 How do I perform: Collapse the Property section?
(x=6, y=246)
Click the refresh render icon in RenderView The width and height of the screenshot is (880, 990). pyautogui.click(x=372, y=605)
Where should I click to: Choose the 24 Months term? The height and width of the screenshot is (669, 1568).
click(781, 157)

-=-=-

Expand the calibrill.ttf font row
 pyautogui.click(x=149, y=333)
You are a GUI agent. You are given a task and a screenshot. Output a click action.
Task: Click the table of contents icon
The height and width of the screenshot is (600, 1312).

-=-=-

## Assigned task
Using the data above, reproduce exactly the lines from the line that contains "Expand the calibrill.ttf font row" through the line that contains "The height and width of the screenshot is (600, 1312).", including both.

## Response below
Expand the calibrill.ttf font row
 pyautogui.click(x=149, y=333)
You are a GUI agent. You are given a task and a screenshot. Output a click action.
Task: Click the table of contents icon
The height and width of the screenshot is (600, 1312).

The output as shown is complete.